→ **ACTION ITEM A**
According to the article on the Jungfraujoch air intake, how much did the hose that the climbers stretched from the Sphinx over the ridge weigh?
→ **ACTION ITEM B**
List every source of emissions on the Jungfraujoch that the article on the Jungfraujoch air intake says can distort the researchers' air samples.
→ **ACTION ITEM C**
Using the article on the Jungfraujoch air intake, say whether each statement agrees with it. (i) In 2012 the team decided to draw in air fifty meters from the Sphinx. (ii) The hose reel was carried up in the lifts of the Jungfraujoch station. (iii) The protective tube has a total diameter of 16 centimeters.

→ **EXTRACT PROVIDED**
A tightrope walk for fresh air
The measuring station on the Jungfraujoch is the highest in Europe. The air at this altitude is a veritable treasure trove of information on the development of pollutants and emissions across the continent. In order to be able to study this air, however, it must be drawn in from the atmosphere. Until now, this has been done on the roof of the building - the so-called Sphinx. The Sphinx is not only used by Empa researchers for their work, but its viewing platform also attracts thousands of tourists every day. In addition to direct emissions from tourists, there are also numerous local emissions on the Jungfraujoch, for example from construction work or from refrigerators and foams, which can distort the air samples analyzed by the researchers. The team led by Martin Vollmer from the Empa's Air Pollution / Environmental Technology lab therefore decided as early as 2012 to draw in air fifty meters from the Sphinx in order to have even cleaner air available for analysis in the future. In addition, a total of nine hoses were to supply air samples to various measuring instruments, which are also heated. This ensures that the tubes do not freeze at the minus temperatures on the Jungfraujoch. These requirements then led to tests lasting several years and a project plan which has now been implemented.
Thanks to the lockdownThe total of nine individual hoses are located in thermally insulated triple packs within a protective tube with a total diameter of 16 centimetres. This structure is a whole hundred metres long and was transported to the Jungfraujoch in an elaborate undertaking and then assembled in the rock above the ridge. The Foundation "Hochalpine Forschung Jungfraujoch and Gornergrat" hired the companies Geotest and RockTec, who also carry out mountain safety measures on the Jungfraujoch. It was the experienced climbers who stretched the 500 kilogram hose from the Sphinx over the ridge. But the climbing section was not the only challenge. Only the preparation alone presented the researchers with difficulties, as the three hose packages first had to be pulled through the protective tube: Not an easy task at 100 meters. The team benefited from the Corona lockdown, because the car park in Grindelwald Grund was completely empty due to the lack of tourists and thus offered enough space to lay out the individual parts, roll them up and then pull them into the main hose. However, the monster was too big to be transported in the lifts of the Jungfraujoch station. An Air Glacier helicopter therefore flew the hose reel to the Sphinx, where it remained for two days: the bad weather put a damper on the planning. It was only later that laying could begin.

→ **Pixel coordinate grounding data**

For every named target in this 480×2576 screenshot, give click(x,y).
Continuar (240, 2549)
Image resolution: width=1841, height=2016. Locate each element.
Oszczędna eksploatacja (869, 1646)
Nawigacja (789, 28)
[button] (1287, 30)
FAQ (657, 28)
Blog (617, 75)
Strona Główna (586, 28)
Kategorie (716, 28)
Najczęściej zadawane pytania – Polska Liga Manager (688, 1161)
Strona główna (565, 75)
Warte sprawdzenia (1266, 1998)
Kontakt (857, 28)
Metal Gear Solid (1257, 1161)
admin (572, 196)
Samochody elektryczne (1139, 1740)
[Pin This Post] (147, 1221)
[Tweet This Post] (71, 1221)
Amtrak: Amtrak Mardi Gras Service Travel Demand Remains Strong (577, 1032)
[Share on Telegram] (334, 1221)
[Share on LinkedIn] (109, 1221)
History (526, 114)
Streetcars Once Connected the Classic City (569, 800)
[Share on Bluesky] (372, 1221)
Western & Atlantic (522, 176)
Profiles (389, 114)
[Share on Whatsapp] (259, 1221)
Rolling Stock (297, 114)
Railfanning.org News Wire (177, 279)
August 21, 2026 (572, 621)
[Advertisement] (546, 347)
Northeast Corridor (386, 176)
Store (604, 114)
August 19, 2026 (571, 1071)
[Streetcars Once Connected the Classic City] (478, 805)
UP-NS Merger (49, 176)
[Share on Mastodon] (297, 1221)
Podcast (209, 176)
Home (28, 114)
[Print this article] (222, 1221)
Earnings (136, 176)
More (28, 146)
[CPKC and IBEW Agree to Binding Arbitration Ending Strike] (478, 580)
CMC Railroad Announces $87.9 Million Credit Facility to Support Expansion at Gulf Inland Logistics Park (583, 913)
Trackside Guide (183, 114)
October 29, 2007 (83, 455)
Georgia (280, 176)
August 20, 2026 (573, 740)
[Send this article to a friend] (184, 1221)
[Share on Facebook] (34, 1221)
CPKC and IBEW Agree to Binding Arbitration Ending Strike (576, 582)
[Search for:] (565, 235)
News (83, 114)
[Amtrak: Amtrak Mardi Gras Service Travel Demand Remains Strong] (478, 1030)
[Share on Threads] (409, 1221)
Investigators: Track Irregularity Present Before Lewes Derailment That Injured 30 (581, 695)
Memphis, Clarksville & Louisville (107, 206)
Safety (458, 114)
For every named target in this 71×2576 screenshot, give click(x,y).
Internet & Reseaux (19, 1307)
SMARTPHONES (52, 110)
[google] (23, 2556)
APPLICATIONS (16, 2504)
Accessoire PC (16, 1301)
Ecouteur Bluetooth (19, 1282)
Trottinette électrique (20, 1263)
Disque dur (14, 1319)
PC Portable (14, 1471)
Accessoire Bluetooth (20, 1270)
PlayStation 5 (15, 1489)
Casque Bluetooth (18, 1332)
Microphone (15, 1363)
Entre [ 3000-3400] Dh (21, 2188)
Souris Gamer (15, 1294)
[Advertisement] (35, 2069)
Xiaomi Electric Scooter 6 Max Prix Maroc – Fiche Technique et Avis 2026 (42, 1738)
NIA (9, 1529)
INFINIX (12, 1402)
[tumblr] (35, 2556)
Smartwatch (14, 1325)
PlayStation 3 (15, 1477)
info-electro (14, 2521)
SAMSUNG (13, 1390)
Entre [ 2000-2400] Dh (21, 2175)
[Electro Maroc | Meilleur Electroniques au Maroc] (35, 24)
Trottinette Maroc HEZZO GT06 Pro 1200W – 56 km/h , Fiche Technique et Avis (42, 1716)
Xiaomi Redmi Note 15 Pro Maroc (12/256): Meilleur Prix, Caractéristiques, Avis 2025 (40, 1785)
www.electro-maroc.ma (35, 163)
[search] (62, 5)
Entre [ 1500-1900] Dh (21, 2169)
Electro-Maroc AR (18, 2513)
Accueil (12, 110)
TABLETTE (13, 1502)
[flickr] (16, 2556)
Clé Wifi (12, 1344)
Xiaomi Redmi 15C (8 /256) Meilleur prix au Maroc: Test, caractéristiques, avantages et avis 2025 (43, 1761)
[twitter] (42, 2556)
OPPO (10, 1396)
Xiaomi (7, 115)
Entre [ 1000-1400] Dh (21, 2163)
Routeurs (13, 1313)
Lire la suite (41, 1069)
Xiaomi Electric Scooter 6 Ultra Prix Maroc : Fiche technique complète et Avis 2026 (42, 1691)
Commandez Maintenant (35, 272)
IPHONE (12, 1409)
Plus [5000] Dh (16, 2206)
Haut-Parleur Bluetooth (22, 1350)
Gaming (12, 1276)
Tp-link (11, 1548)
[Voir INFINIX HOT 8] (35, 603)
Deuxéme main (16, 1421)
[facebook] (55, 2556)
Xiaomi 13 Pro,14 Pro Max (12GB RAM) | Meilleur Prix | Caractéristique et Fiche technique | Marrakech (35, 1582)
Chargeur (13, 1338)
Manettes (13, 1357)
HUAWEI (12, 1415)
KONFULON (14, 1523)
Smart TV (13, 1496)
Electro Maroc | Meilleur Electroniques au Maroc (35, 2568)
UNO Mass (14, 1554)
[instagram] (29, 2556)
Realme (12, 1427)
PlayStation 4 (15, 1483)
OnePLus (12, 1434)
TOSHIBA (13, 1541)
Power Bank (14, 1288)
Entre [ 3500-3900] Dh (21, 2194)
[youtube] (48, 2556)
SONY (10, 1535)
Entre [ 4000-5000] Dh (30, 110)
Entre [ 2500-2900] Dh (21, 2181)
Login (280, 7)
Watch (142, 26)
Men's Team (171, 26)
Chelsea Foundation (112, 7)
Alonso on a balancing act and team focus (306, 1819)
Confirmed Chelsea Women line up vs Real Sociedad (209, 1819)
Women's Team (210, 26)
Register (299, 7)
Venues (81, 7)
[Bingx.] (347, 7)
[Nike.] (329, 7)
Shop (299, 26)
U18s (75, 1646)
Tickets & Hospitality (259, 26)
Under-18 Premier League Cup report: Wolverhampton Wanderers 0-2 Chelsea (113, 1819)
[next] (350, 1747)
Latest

→ **ANSWER BOX A**
500 kilograms.

→ **ANSWER BOX B**
Tourists (direct emissions), construction work, refrigerators, foams

→ **ANSWER BOX C**
(i) Yes: "decided as early as 2012 to draw in air fifty meters from the Sphinx"
(ii) No: "the monster was too big to be transported in the lifts of the Jungfraujoch station"
(iii) Yes: "a protective tube with a total diameter of 16 centimetres"